You are required to write Python code to solve the given problems.

Use the scikit-learn library for implementing Gaussian Naive Bayes.

Comment your code appropriately for better understanding.

Submit the Python script with the completed code.

1. Load the "Titanic" dataset using pandas and explore its structure and contents. Show the result.
2. Perform data preprocessing tasks such as handling missing values, feature selection, and feature encoding. Consider using techniques like imputation for missing values and one-hot encoding for categorical variables.
3. Split the dataset into training and testing sets.

*Use 7x% of the data for training and (100 - 7x)% for testing.*

**[x = 2nd last digit of your roll number]**

*comment your roll number and 2nd last digit*

4. Implement Gaussian Naive Bayes using the training set. Train the model on the selected features and the corresponding target variable (Survived).
5. Apply the trained model to make predictions on the testing set.
6. Evaluate the performance of the Gaussian Naive Bayes model by calculating metrics such as accuracy, precision, recall, and F1-score. Interpret the results and analyze the model's effectiveness. (Be creative here)
7. Any chart that you want to implement , do it (Bonus)

In [None]:

import pandas as pd

# Load the dataset
titanic_data = pd.read_csv('titanic.csv')

# Explore the structure of the dataset
print(titanic_data.head())  
print(titanic_data.info())  

# 2. 
# fill missing values in the 'Age' column with the median age
titanic_data['Age'].fillna(titanic_data['Age'].median(), inplace=True)

# Feature selection
selected_features = ['Pclass', 'Sex', 'Age', 'Fare', 'Embarked'] 

# Feature encoding 
titanic_data = pd.get_dummies(titanic_data, columns=['Sex', 'Embarked'])
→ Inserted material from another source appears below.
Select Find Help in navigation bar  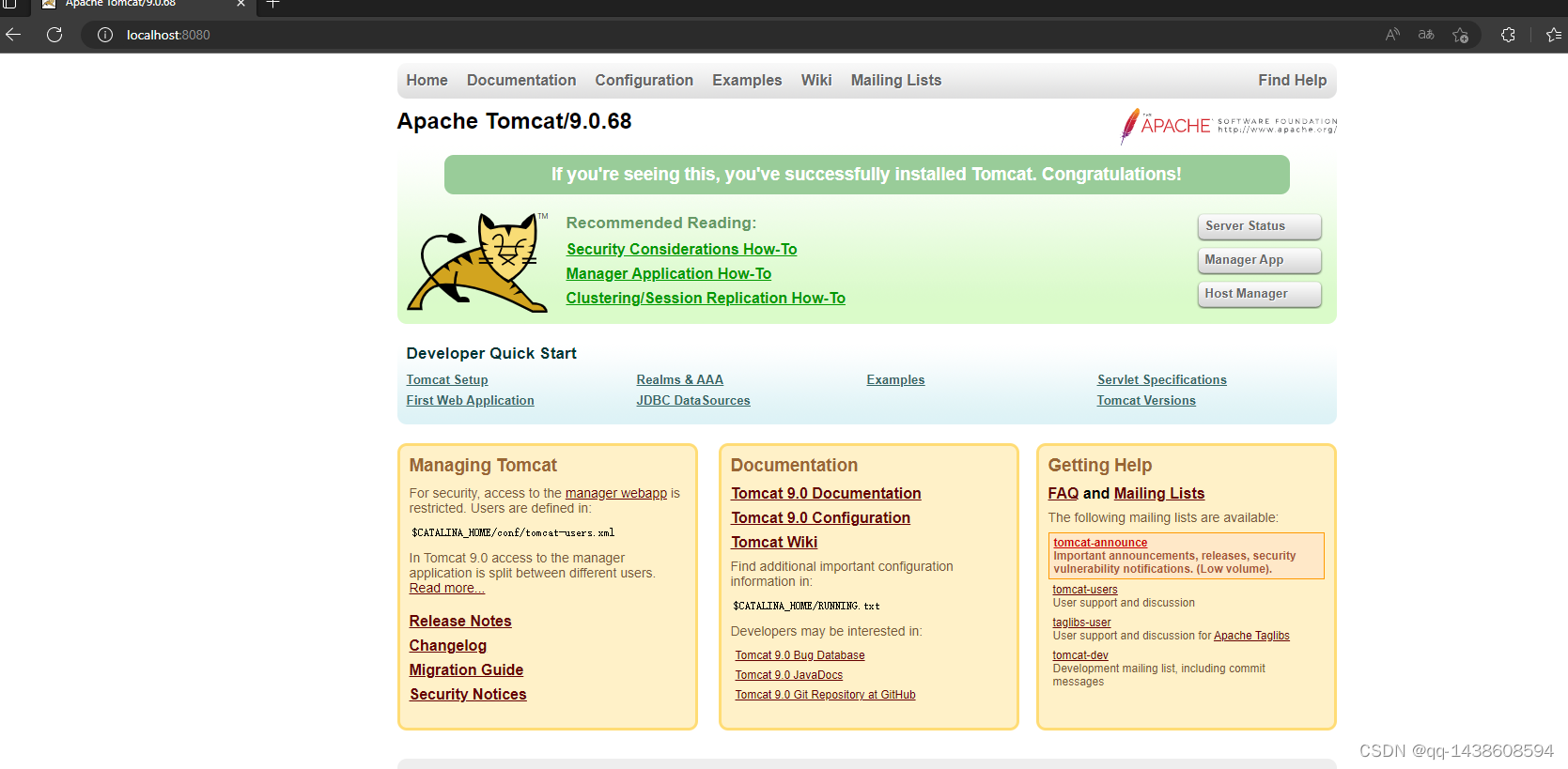[1292, 81]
# 3. Split the dataset into training and testing sets.

from sklearn.model_selection import train_test_split

X = titanic_data[selected_features]
y = titanic_data['Survived']

# Use 14% of the data for training and 86% for testing (
x = 2   # the 2nd last digit of  roll number(220825)
train_size = 0.07 * x  # Calculate the training set size
test_size = 1 - train_size  # Calculate the testing set size

train_X, test_X, train_y, test_y = train_test_split(X, y, test_size=test_size, random_state=42)
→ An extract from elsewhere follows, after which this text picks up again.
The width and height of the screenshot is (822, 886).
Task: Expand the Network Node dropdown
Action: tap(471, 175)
# 4. Implement Gaussian Naive Bayes

from sklearn.naive_bayes import GaussianNB

# Create the Gaussian Naive Bayes model
model = GaussianNB()

# Train the model on the training set
model.fit(train_X, train_y)

# 5. Apply the trained model 

predictions = model.predict(test_X)

# 6. Evaluate the performance of the Gaussian Naive Bayes model

from sklearn.metrics import accuracy_score, precision_score, recall_score, f1_score

accuracy = accuracy_score(test_y, predictions)
precision = precision_score(test_y, predictions)
recall = recall_score(test_y, predictions)
f1 = f1_score(test_y, predictions)

# Interpret the results and analyze the model's effectiveness

print("Accuracy: {:.2f}%".format(accuracy * 100))
print("Precision: {:.2f}%".format(precision * 100))
print("Recall: {:.2f}%".format(recall * 100))
print("F1-score: {:.2f}%".format(f1 * 100))

# 7. Bonus: 

import matplotlib.pyplot as plt

# Count the number of survivors and non-survivors
survivors = titanic_data['Survived'].value_counts()

# Plot a bar chart
plt.bar(['Not Survived', 'Survived'], survivors)
plt.xlabel('Survival Status')
plt.ylabel('Count')
plt.title('Survival Distribution')
plt.show()